Results: The linear mixed model analysis for PF after the 120–149 days, and for PI, after 90–119 days, indicated recovery plateaued at 39–40 for PF and 57–59 for PI T-scores. The change in the PI T-score was the greatest with a mean T-score improvement of − 5.4 (95% CI − 7.7 to − 3.1). The proportion of patients improving more than 4 points was 66.2% for either PF or PI or both. The change in utility T-scores for both PF (0.06, 95% CI 0.02 to 0.11) and PI (0.15, 95% CI 0.09 to 0.20) was significantly improved, however, only PI approached clinical significance.
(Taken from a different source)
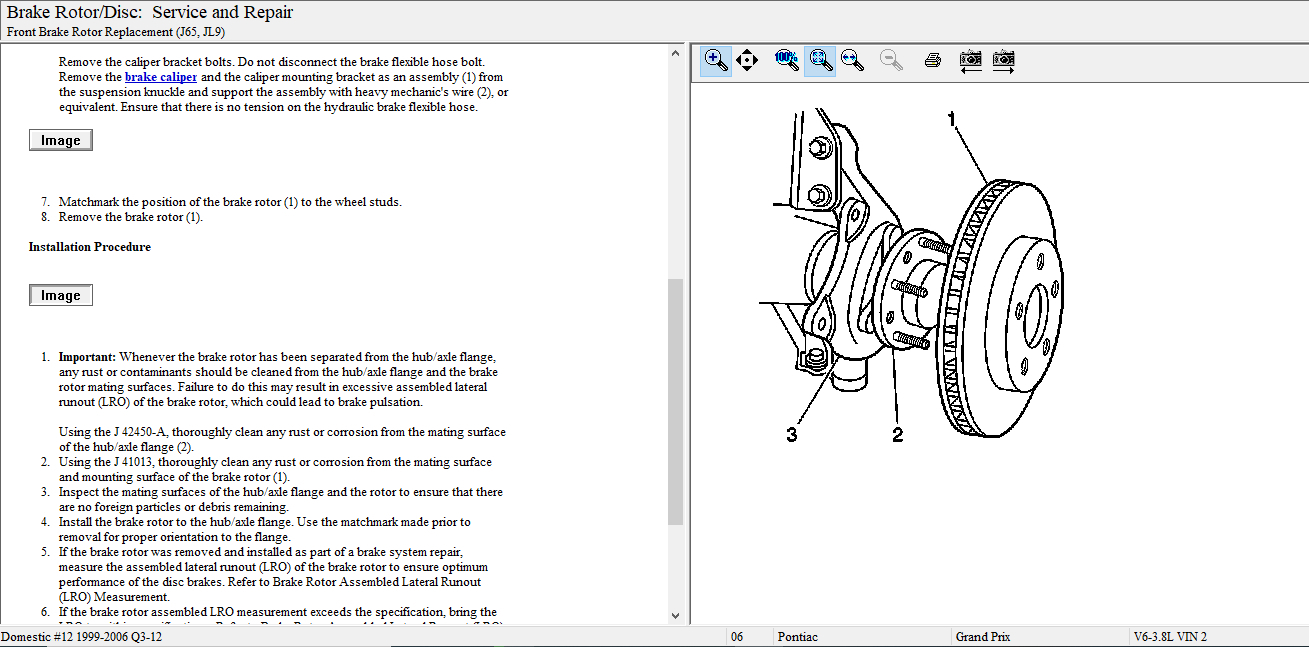Click the V6-3.8L VIN 2 engine field
The image size is (1309, 647).
click(x=1170, y=637)
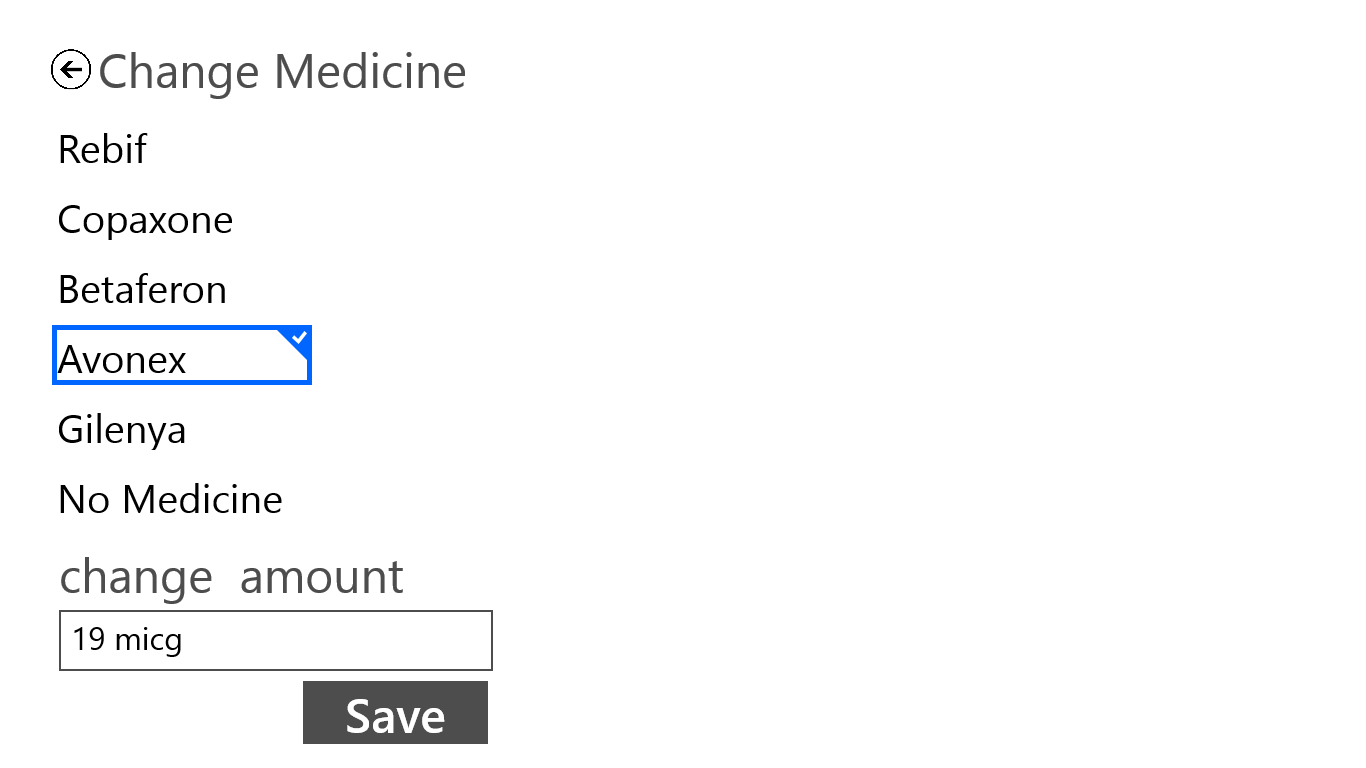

Conclusion: Average patients undergoing ankle fusion experience clinically meaningful improvement in pain more so than physical function. Average patient recovery showed progressive improvement in pain and function until the four-month postoperative time point. Traditional dogma states that recovery after an ankle fusion maximizes at a year, however based on the findings in this study, 4 months is a more accurate marker of recovery. A decline in function or an increase in pain after 4 months from surgery may help to predict nonunion and other complications after ankle arthrodesis.

Level of evidence: Level II, prospective single cohort study.